**WHAT IS ASKED**.
Please rewrite the entries below as a Markdown table with the columns Row and Line, putting each line in its own numbered row and omitting blank lines.
--- Begin DATA TO PROCESS ---
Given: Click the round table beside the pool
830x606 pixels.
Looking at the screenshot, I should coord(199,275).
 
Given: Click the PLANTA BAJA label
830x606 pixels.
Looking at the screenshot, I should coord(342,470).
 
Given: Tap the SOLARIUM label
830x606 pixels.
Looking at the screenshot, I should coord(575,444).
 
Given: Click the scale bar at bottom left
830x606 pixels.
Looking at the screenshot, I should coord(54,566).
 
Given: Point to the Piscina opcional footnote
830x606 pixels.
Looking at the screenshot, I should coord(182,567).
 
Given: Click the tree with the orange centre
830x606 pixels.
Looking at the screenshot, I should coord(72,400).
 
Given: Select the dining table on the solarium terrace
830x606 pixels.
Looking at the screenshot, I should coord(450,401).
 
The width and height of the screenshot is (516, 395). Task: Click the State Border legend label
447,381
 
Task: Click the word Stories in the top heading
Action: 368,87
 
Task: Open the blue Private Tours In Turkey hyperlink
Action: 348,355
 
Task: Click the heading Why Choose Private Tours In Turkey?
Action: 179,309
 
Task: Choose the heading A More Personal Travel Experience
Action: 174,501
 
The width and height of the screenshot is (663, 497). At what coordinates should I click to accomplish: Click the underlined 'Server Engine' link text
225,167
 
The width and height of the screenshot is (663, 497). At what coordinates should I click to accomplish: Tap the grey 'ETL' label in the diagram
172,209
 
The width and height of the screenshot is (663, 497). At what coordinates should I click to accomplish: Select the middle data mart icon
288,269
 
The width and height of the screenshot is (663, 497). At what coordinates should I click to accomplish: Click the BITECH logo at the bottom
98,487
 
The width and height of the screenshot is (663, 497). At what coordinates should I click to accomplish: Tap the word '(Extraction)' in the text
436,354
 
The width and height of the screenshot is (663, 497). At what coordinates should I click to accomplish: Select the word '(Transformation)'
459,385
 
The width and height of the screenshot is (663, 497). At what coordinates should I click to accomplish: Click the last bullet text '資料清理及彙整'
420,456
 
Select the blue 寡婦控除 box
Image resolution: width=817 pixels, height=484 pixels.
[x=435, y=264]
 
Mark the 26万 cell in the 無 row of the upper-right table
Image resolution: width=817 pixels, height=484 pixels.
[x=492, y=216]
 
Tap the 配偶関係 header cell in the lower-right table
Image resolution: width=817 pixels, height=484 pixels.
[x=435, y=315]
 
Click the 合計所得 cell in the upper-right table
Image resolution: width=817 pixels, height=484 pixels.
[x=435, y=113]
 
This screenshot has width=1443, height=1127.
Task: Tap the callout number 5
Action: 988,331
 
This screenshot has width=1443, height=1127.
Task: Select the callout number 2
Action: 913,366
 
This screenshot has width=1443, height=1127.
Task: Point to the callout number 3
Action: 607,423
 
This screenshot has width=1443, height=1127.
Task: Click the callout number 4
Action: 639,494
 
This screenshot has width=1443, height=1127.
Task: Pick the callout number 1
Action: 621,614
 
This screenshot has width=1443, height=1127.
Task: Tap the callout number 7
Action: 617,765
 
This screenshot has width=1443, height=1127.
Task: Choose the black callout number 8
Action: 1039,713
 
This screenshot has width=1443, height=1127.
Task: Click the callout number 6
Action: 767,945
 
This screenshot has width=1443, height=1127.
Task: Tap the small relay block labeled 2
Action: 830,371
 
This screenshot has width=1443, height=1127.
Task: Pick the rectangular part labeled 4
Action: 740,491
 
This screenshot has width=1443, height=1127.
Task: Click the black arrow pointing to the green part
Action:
--- End DATA TO PROCESS ---
**RIGHT ANSWER**.
| Row | Line |
|---|---|
| 1 | Given: Click the round table beside the pool |
| 2 | 830x606 pixels. |
| 3 | Looking at the screenshot, I should coord(199,275). |
| 4 | Given: Click the PLANTA BAJA label |
| 5 | 830x606 pixels. |
| 6 | Looking at the screenshot, I should coord(342,470). |
| 7 | Given: Tap the SOLARIUM label |
| 8 | 830x606 pixels. |
| 9 | Looking at the screenshot, I should coord(575,444). |
| 10 | Given: Click the scale bar at bottom left |
| 11 | 830x606 pixels. |
| 12 | Looking at the screenshot, I should coord(54,566). |
| 13 | Given: Point to the Piscina opcional footnote |
| 14 | 830x606 pixels. |
| 15 | Looking at the screenshot, I should coord(182,567). |
| 16 | Given: Click the tree with the orange centre |
| 17 | 830x606 pixels. |
| 18 | Looking at the screenshot, I should coord(72,400). |
| 19 | Given: Select the dining table on the solarium terrace |
| 20 | 830x606 pixels. |
| 21 | Looking at the screenshot, I should coord(450,401). |
| 22 | The width and height of the screenshot is (516, 395). Task: Click the State Border legend label |
| 23 | 447,381 |
| 24 | Task: Click the word Stories in the top heading |
| 25 | Action: 368,87 |
| 26 | Task: Open the blue Private Tours In Turkey hyperlink |
| 27 | Action: 348,355 |
| 28 | Task: Click the heading Why Choose Private Tours In Turkey? |
| 29 | Action: 179,309 |
| 30 | Task: Choose the heading A More Personal Travel Experience |
| 31 | Action: 174,501 |
| 32 | The width and height of the screenshot is (663, 497). At what coordinates should I click to accomplish: Click the underlined 'Server Engine' link text |
| 33 | 225,167 |
| 34 | The width and height of the screenshot is (663, 497). At what coordinates should I click to accomplish: Tap the grey 'ETL' label in the diagram |
| 35 | 172,209 |
| 36 | The width and height of the screenshot is (663, 497). At what coordinates should I click to accomplish: Select the middle data mart icon |
| 37 | 288,269 |
| 38 | The width and height of the screenshot is (663, 497). At what coordinates should I click to accomplish: Click the BITECH logo at the bottom |
| 39 | 98,487 |
| 40 | The width and height of the screenshot is (663, 497). At what coordinates should I click to accomplish: Tap the word '(Extraction)' in the text |
| 41 | 436,354 |
| 42 | The width and height of the screenshot is (663, 497). At what coordinates should I click to accomplish: Select the word '(Transformation)' |
| 43 | 459,385 |
| 44 | The width and height of the screenshot is (663, 497). At what coordinates should I click to accomplish: Click the last bullet text '資料清理及彙整' |
| 45 | 420,456 |
| 46 | Select the blue 寡婦控除 box |
| 47 | Image resolution: width=817 pixels, height=484 pixels. |
| 48 | [x=435, y=264] |
| 49 | Mark the 26万 cell in the 無 row of the upper-right table |
| 50 | Image resolution: width=817 pixels, height=484 pixels. |
| 51 | [x=492, y=216] |
| 52 | Tap the 配偶関係 header cell in the lower-right table |
| 53 | Image resolution: width=817 pixels, height=484 pixels. |
| 54 | [x=435, y=315] |
| 55 | Click the 合計所得 cell in the upper-right table |
| 56 | Image resolution: width=817 pixels, height=484 pixels. |
| 57 | [x=435, y=113] |
| 58 | This screenshot has width=1443, height=1127. |
| 59 | Task: Tap the callout number 5 |
| 60 | Action: 988,331 |
| 61 | This screenshot has width=1443, height=1127. |
| 62 | Task: Select the callout number 2 |
| 63 | Action: 913,366 |
| 64 | This screenshot has width=1443, height=1127. |
| 65 | Task: Point to the callout number 3 |
| 66 | Action: 607,423 |
| 67 | This screenshot has width=1443, height=1127. |
| 68 | Task: Click the callout number 4 |
| 69 | Action: 639,494 |
| 70 | This screenshot has width=1443, height=1127. |
| 71 | Task: Pick the callout number 1 |
| 72 | Action: 621,614 |
| 73 | This screenshot has width=1443, height=1127. |
| 74 | Task: Tap the callout number 7 |
| 75 | Action: 617,765 |
| 76 | This screenshot has width=1443, height=1127. |
| 77 | Task: Choose the black callout number 8 |
| 78 | Action: 1039,713 |
| 79 | This screenshot has width=1443, height=1127. |
| 80 | Task: Click the callout number 6 |
| 81 | Action: 767,945 |
| 82 | This screenshot has width=1443, height=1127. |
| 83 | Task: Tap the small relay block labeled 2 |
| 84 | Action: 830,371 |
| 85 | This screenshot has width=1443, height=1127. |
| 86 | Task: Pick the rectangular part labeled 4 |
| 87 | Action: 740,491 |
| 88 | This screenshot has width=1443, height=1127. |
| 89 | Task: Click the black arrow pointing to the green part |
| 90 | Action: |